Common Childhood Visual Problems
The three most common types of ocular problems in children are misaligned eyes (strabismus), lazy eye (amblyopia), and refractive errors (focusing problems).
Strabismus means eyes are pointed in different directions. After four months of age, all infants should have straight eyes. One eye may drift in or out, up or down. Strabismus may be present all of the time or intermittently and children are usually unaware of the problem. Strabismus interferes with the development of the coordinated use of both eyes together and can be treated with early intervention. If not treated, permanent muscle imbalance, progression to permanent loss of vision and loss of depth of perception may result.
Amblyopia, or lazy eye, is the development of poor vision in one or both eyes.
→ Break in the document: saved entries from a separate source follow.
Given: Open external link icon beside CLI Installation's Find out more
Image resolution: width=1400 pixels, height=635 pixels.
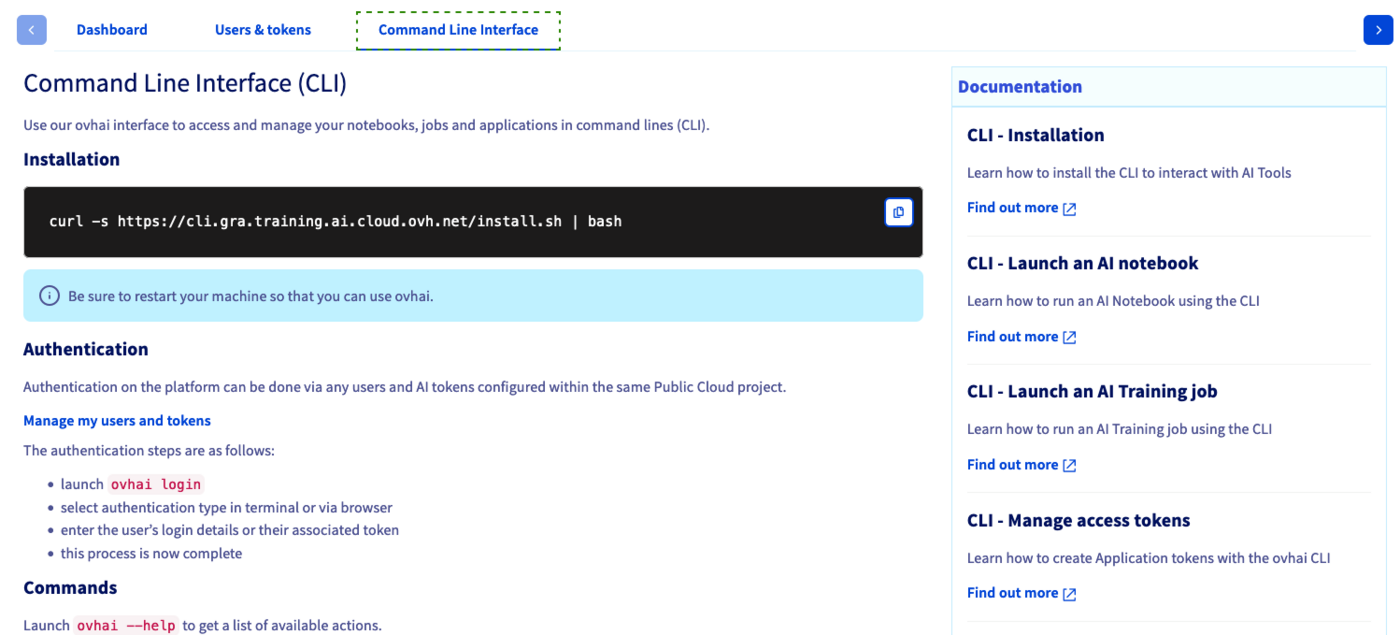Looking at the screenshot, I should 1070,207.
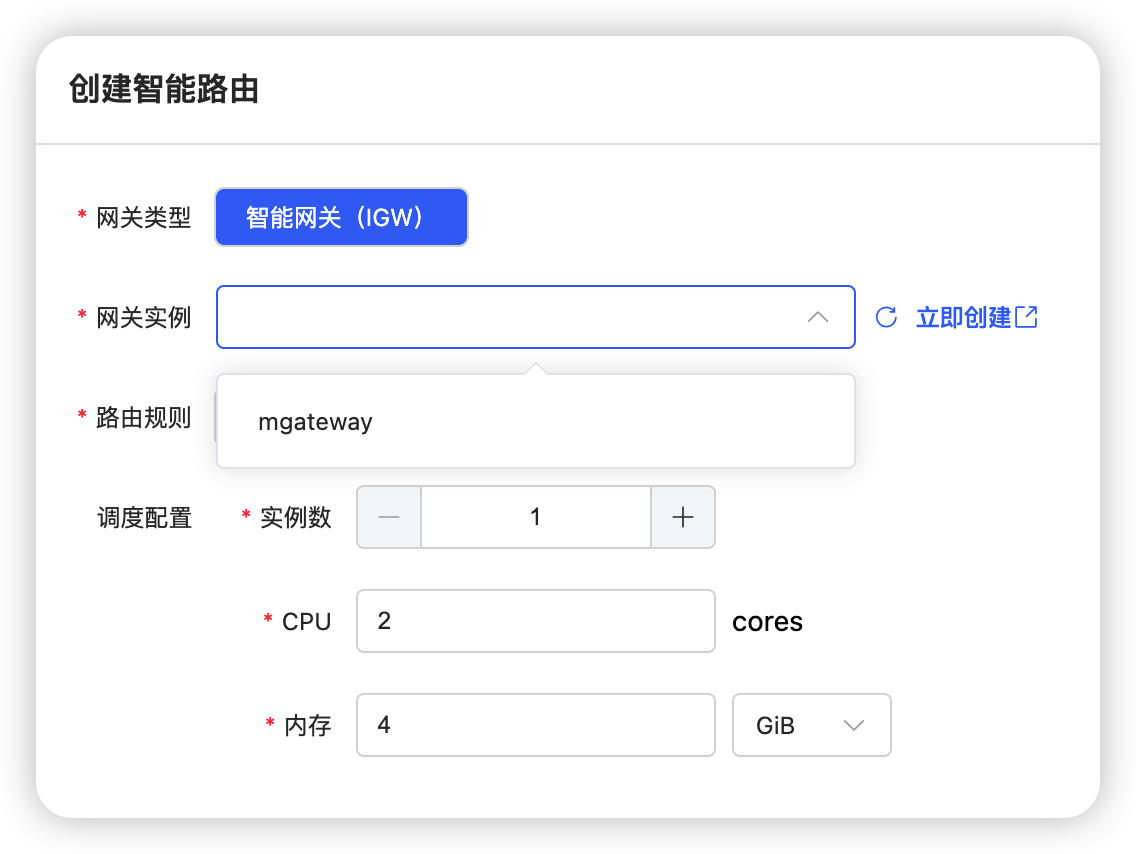Click the external-link icon after 立即创建

click(x=1027, y=318)
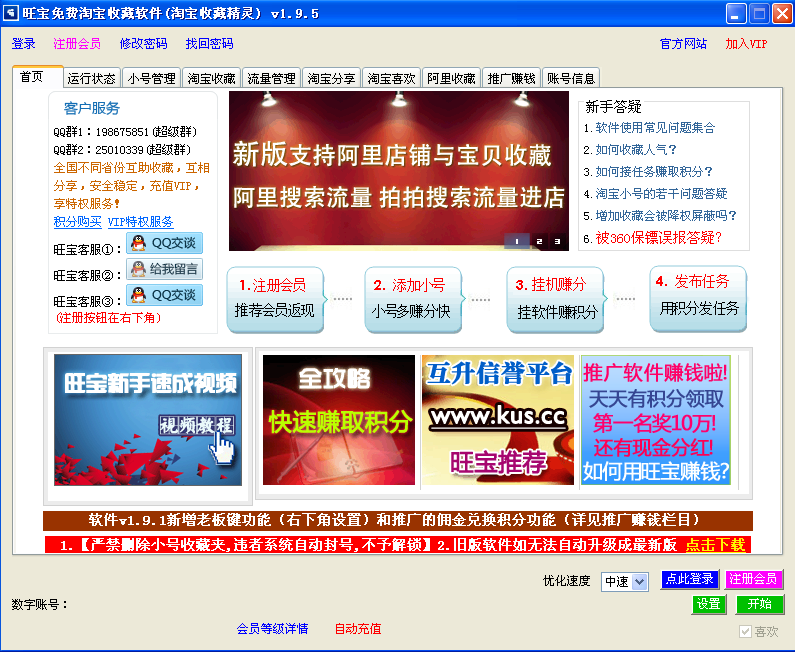Open 登录 in the top menu
The image size is (795, 652).
pos(24,44)
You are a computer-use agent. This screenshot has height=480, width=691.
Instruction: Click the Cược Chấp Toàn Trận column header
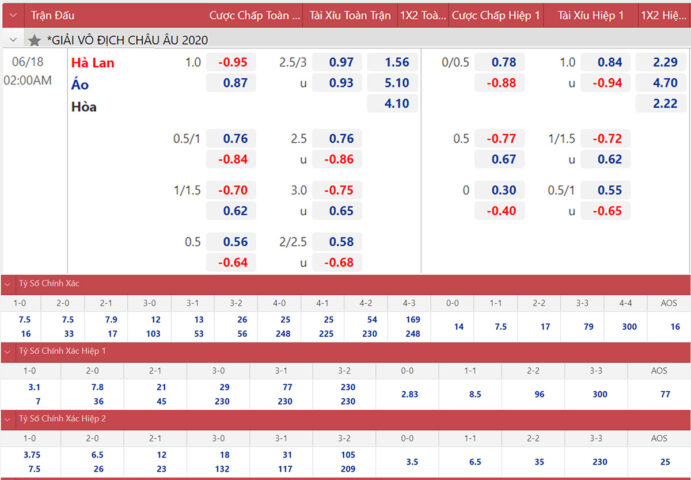click(251, 16)
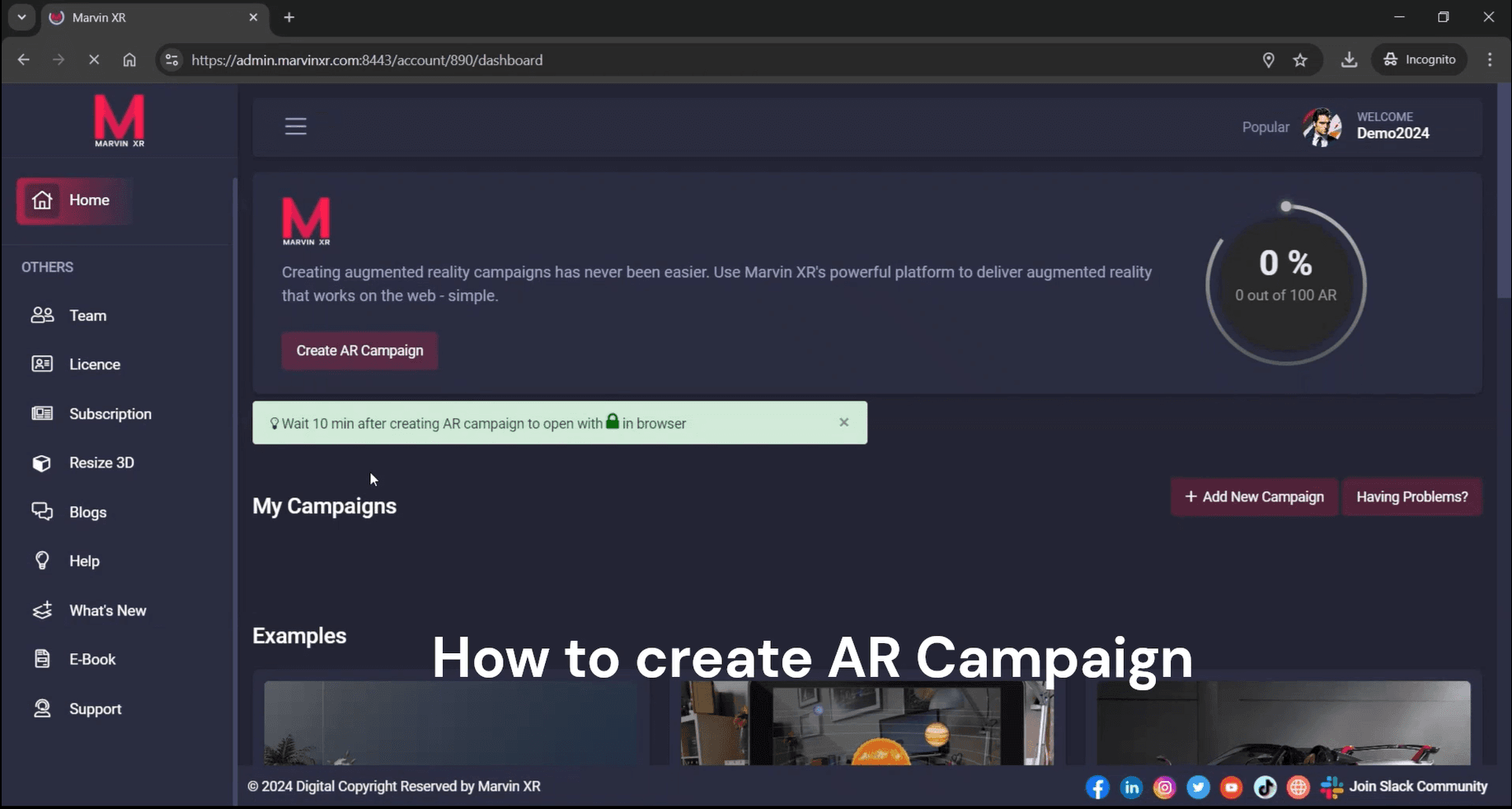Click the Twitter bird icon

point(1198,788)
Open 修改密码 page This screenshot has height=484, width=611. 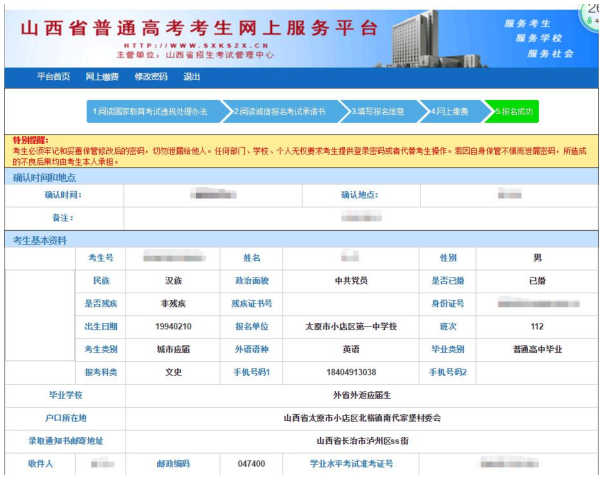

It occurs in infancy into early childhood during visual development. In late childhood, visual loss due to amblyopia is no longer a substantial threat. The earlier amblyopia is detected, the easier it is to treat. If not treated, permanent visual loss, poor depth perception, progressive strabismus and/or double vision may result.
Patching and/or blurring (atropine) drops have been the go-to remedies for lazy eye. These treatments are often prescribed alongside corrective glasses. They work by limiting use of the stronger eye, forcing children to use and strengthen their weaker eye.
ESA now prescribes Luminopia, the first FDA approved digital therapy used for the treatment of amblyopia in children ages 4-7. Patients watch TV shows using a virtual reality headset one hour a day, 6 days a week. Over 700 hours of popular shows are available from PBS, Nickelodeon, Sesame Street, etc. making compliance with treatment easy. The software modifies images into treatment by rebalancing input to the brain and can be used as an alternative to eye patching. Basically the therapy encourages use of the weaker eye while also prodding patients’ brains to combine input from both eyes. Insurance coverage will be verified prior to the headset being prescribed. The headset is shipped to the patient and must be returned when treatment is completed.